Depuis plusieurs décennies, l’étude des fluides à l’échelle microscopique (microfluidique) connaît un essor considérable. Définie comme « la science et la technologie des systèmes qui manipulent de petits volumes de fluides » [1], la microfluidique est devenue un outil de plus en plus présent dans notre quotidien.

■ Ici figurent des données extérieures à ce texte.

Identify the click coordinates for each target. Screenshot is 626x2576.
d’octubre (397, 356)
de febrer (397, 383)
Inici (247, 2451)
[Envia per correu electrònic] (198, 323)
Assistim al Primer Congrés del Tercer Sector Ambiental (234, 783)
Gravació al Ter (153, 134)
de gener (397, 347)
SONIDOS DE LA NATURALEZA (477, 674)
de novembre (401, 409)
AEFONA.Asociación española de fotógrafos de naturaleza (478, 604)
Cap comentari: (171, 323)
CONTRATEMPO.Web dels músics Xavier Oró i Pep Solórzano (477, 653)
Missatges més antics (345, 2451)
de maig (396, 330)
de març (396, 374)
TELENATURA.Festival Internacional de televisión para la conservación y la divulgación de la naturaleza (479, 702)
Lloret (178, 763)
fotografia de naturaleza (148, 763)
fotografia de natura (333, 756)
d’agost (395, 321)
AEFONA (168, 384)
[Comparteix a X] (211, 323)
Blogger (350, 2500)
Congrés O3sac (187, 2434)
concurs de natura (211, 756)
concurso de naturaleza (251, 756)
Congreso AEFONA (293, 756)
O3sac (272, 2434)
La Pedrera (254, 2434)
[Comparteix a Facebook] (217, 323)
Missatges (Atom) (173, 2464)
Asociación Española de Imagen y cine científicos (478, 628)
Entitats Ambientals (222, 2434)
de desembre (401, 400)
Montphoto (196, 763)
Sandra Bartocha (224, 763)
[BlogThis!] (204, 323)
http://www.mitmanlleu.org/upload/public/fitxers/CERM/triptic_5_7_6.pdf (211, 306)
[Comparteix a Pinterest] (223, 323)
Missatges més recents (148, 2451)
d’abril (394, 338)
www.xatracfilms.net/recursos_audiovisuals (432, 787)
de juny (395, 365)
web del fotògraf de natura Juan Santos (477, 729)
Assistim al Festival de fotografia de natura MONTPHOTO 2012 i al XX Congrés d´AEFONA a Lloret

Dans les années 1960 les premiers circuits intégrés sont apparus. Utilisant des procédés de fabrication similaires, plusieurs autres dispositifs ont alors pu être fabriqués tels que des poutres, des valves, des canaux fluidiques et autres structures à base de silicium. Durant les années 1970, la course à la miniaturisation des systèmes a permis la fabrication de puces intégrant des éléments mécaniques mobiles pour finalement prendre le nom de MEMS (micro electro mechanical system) vers la fin des années 1980. Dans les années 1990, la prolifération des MEMS touchait de nombreux secteurs d’activités donnant ainsi naissance à des bio-MEMS, MEMS- RF, MEMS optiques ou encore microfluidiques. Sont également apparus au cours de cette décennie les premiers circuits microfluidiques réalisés en poly dimethyl siloxane (PDMS). Facile à réaliser et peux coûteux ils présentent néanmoins quelques inconvénients dans des applications ciblées tels que les aspects d’incompatibilité chimique, de perméabilité et/ou d’élasticité des systèmes. Grâce à leur structure rigide et à la compatibilité du silicium avec de nombreux fluides, les MEMS permettent de palier aux verrous liés au silicone.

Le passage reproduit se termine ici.